2. 血液脳関門を透過するカプシド変異体
AAV9は他の血清型に比べて血液脳関門を効率的に通り抜けるが,それでもごくわずかな脳実質細胞でしか遺伝子発現はみられない.ゾルゲンスマ投与の対象となる2歳未満の子どもは血液脳関門が未熟であり,成人よりは多くのAAV9が脳実質まで到達することができるが8),やはりそれでも十分ではなく高力価のゾルゲンスマ投与が必要となり,肝障害など副作用の危険が高まる.
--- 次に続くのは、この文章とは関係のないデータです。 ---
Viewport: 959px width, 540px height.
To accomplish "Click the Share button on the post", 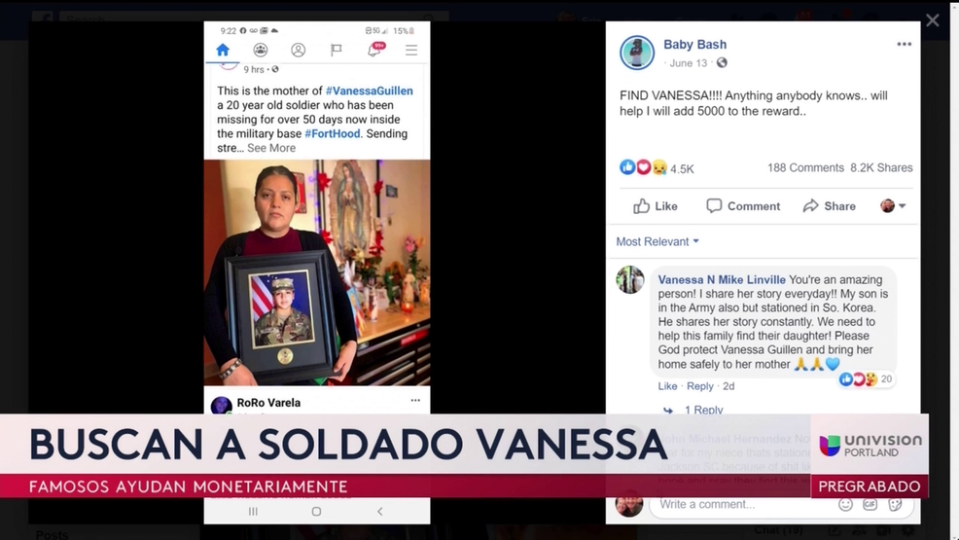I will pyautogui.click(x=830, y=206).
2016年にカリフォルニア工科大学のDevermanらのグループによって,マウスを用いたスクリーニングで,AAV9の40倍以上の血液脳関門透過性をもつAAV9カプシド変異体,AAV-PHP.Bが報告された9).われわれはすぐにAAV-PHP.Bを作製し,マウスの静脈内に投与したところ,きわめて効率的に血液脳関門を透過して全脳領域で外来遺伝子が発現していることを確認した.続いて,AAV-PHP.Bがマウスだけでなく霊長類の血液脳関門も効率的に透過するのかを,マーモセットを用いて検討した.その結果,マウスと違ってマーモセットでは血液脳関門を透過する能力は,元のAAV9とほとんど変わらなかった10).2019年には,AAV-PHP.Bはマウスの脳血管内皮細胞に発現するGPIアンカータンパク質(lymphocyte antigen 6 complex, locus A:LY6A)と結合することで内皮細胞を血管腔側から脳側へと透過することが報告された11)12).しかし,マーモセットやヒトではLY6Aの発現がなく13),したがってAAV-PHP.Bの血液脳関門透過性はAAV9と変わらないことが示された12)13).
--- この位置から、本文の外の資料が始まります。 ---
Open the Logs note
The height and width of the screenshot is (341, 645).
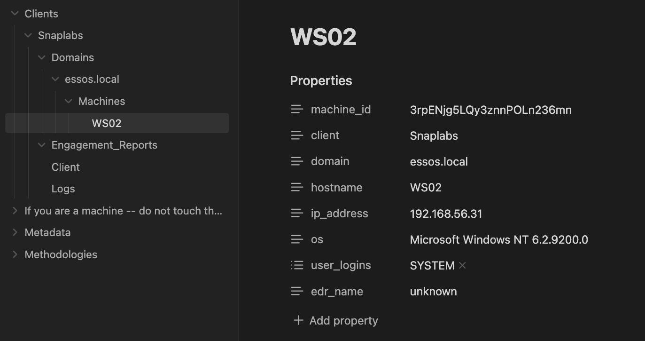[x=63, y=189]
現時点ではヒトを含む霊長類の血液脳関門を効率的に透過するAAVベクターは明らかとなっていない.ヒトの血液脳関門を効率的に透過するAAV変異体が開発されれば,中枢神経系に広く外来遺伝子を導入することが可能になるため,アルツハイマー病など全脳に障害が及ぶ疾患の遺伝子治療への応用が期待されている.
3. AAVベクターの細胞への結合,取り込みと核への輸送
AAVはカプシドが細胞表面の受容体と結合することで細胞への取り込みが開始する.受容体はグリカン受容体(ガラクトースやシアル酸など)および共受容体(ラミニン受容体など)が知られており,血清型により異なる.AAV7,AAV8,AAV10のグリカン受容体はわかっていない.さらにほぼすべての血清型に共通で細胞内輸送にかかわると考えられている受容体,KIAA0319L(AAVR)が2016年に明らかになった14)(図3).AAVは細胞表面の受容体に結合し,AAVRとともにエンドソームに取り込まれてトランスゴルジネットワークに入る.その後,AAVはAAVRから離れて細胞質へ遊離し核へと入る15).この一連の過程を理解し,改良することで細胞種特異的,かつ効率的な遺伝子導入を実現できる可能性がある.
4. 長期的な遺伝子発現の影響
ゾルゲンスマの臨床試験がはじまってから5年が経とうとしている.パーキンソン病に対する遺伝子治療を受けた患者の剖検結果などから,AAVにより導入された外来遺伝子の発現は少なくとも5年以上,おそらく長期にわたって続くと考えられている.生後〜2歳で遺伝子治療を受けた患者は,その後,全脳で長期にわたってSMN1遺伝子を発現することになる.脊髄運動ニューロンの変性脱落は抑えられるが,明らかな異常がみられないニューロンやアストロサイトでもSMN1タンパク質産生が続く.しかし,大量のAAVが脳内へ侵入し遺伝子発現することの発達や精神機能への影響は十分に検討されていない.これまでは,致死的,あるいは症状が重篤かつ他に治療法のない疾患ゆえ,精神機能への詳細な検証が不十分ながら遺伝子治療は臨床応用されてきた.しかし,今後,さまざまな中枢神経疾患へ対象を広げるには,大量のAAVの感染,長期にわたる遺伝子発現が脳の発達や精神機能に与える影響について慎重に検証する必要がある.